The incidence of major malformations in women with type 1 diabetes is doubled and approximates 5 percent (Eidem, 2010; Sheffield, 2002). These account for almost half of perinatal deaths in diabetic pregnancies. A twofold increased risk of major congenital defects in Norwegian women with pregestational type 1 diabetes included cardiovascular malformations that accounted for more than half of the anomalies (Table 57-6). In the National Birth Defects Prevention Study, the risk of an isolated cardiac defect was fourfold higher in women with pregestational diabetes compared with the twofold increased risk of noncardiac defects (Correa, 2008). The caudal regression sequence is a rare malformation frequently associated with maternal diabetes (Garne, 2012).
TABLE 57-6Congenital Anomalies in Fetuses of 91 Women with Type 1 Diabetes between 1999 and 2004 in Norway ||Download (.pdf) TABLE 57-6 Congenital Anomalies in Fetuses of 91 Women with Type 1 Diabetes between 1999 and 2004 in Norway
|Organ System ||Babies Affected n (%) |
|Cardiovascular ||47 (52) |
|Musculoskeletal ||11 (12) |
|Urogenital ||8 (9) |
|CNS ||4 (4) |
|Gastrointestinal ||2 (2) |
|Chromosomal ||3 (3) |
|Others ||9 (10) |
|Multiorgan ||7 (8) |
Poorly controlled diabetes, both preconceptionally and early in pregnancy, is thought to underlie this increased severe-malformation risk. As shown in Figure 57-2, Galindo and colleagues (2006) demonstrated a clear correlation between increased maternal glycohemoglobin A1c at first prenatal visit and major malformations. Eriksson (2009) concluded that the etiology was multifactorial. At least three interrelated molecular chain reactions have been linked to maternal hyperglycemia and can potentially explain the mechanism behind poor glycemic control and increased risk for major malformations (Reece, 2012). These include alterations in cellular lipid metabolism, excess production of toxic superoxide radicals, and activation of programmed cell death. For example, Morgan and associates (2008) demonstrated that hyperglycemia-induced oxidative stress inhibited migration of cardiac neural-crest cells in embryos of diabetic mice.
The frequency of major congenital malformations in newborns of women with pregestational diabetes stratified by hemoglobin A1c levels at first prenatal visit. (Data from Galindo, 2006.)

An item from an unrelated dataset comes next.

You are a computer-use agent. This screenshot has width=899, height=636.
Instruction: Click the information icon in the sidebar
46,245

Diminished growth may result from congenital malformations or from substrate deprivation due to advanced maternal vascular disease. However, fetal overgrowth is more typical of pregestational diabetes. Maternal hyperglycemia prompts fetal hyperinsulinemia, particularly during the second half of gestation. This in turn stimulates excessive somatic growth or macrosomia. Except for the brain, most fetal organs are affected by the macrosomia that characterizes the fetus of a diabetic woman. Such infants are described as being anthropometrically different from other large-for-gestational age (LGA) infants (Durnwald, 2004; McFarland, 2000). Specifically, those whose mothers are diabetic have excessive fat deposition on the shoulders and trunk, which predisposes to shoulder dystocia or cesarean delivery (Fig. 57-3).

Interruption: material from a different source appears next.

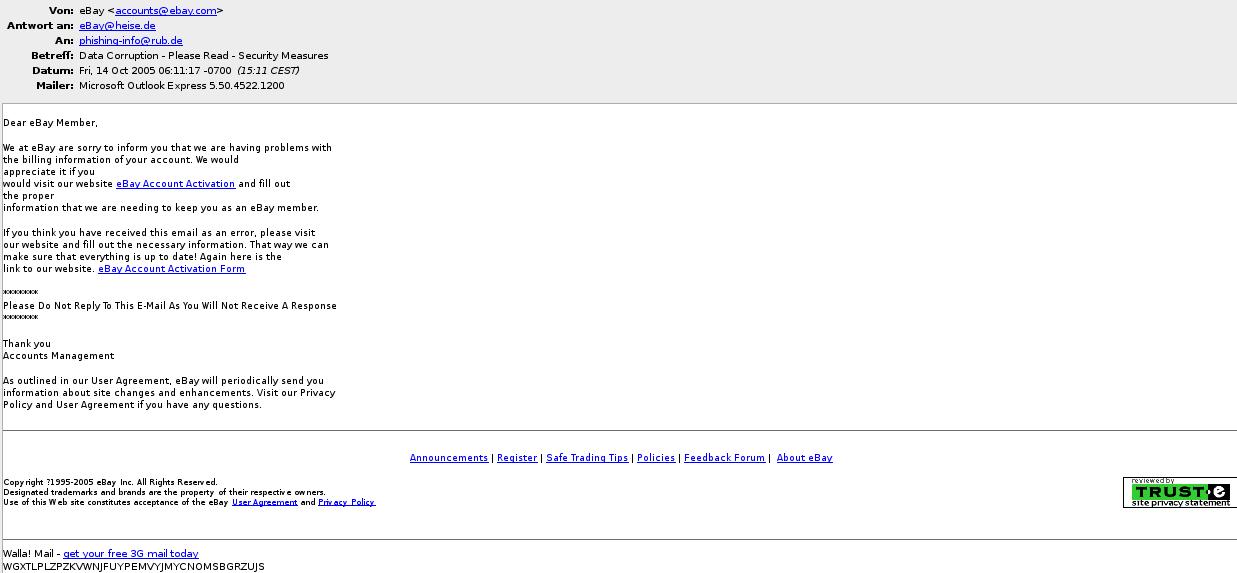
Task: Open the Feedback Forum link
Action: tap(724, 458)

This 6050-g macrosomic infant was born to a woman with diabetes.
The incidence of macrosomia rises significantly when mean maternal blood glucose concentrations chronically exceed 130 mg/dL (Hay, 2012). Hammoud and coworkers (2013) reported that the macrosomia rates for Nordic women with type 1, type 2, or gestational diabetes were 35 percent, 28 percent, and 24 percent, respectively. As shown in Figure 57-4, the birthweight distribution of neonates of diabetic mothers is skewed toward consistently heavier birthweights compared with that of normal pregnancies.
Distribution of birthweight standard deviation from the normal mean for gestational age in 280 infants of diabetic mothers and in 3959 infants of nondiabetic mothers. (From Bradley, 1988, with permission.)
In the study by Hammoud and colleagues (2013), fetal growth profiles from 897 sonographic examinations in 244 women with diabetes were compared with 843 examinations in 145 control women. The abdominal circumference evolved differently in the diabetic groups. Analysis of head circumference/abdominal circumference (HC/AC) ratios shows that this disproportionate growth occurs mainly in diabetic pregnancies that ultimately yield macrosomic newborns (Fig. 57-5). These findings comport with the observation that virtually all neonates of diabetic mothers are growth promoted. Ben-Haroush and associates (2007) analyzed fetal sonographic measurements between 29 and 34 weeks’ gestation in 423 diabetic pregnancies and found that accelerated fetal growth was particularly evident in women with poor glycemic control.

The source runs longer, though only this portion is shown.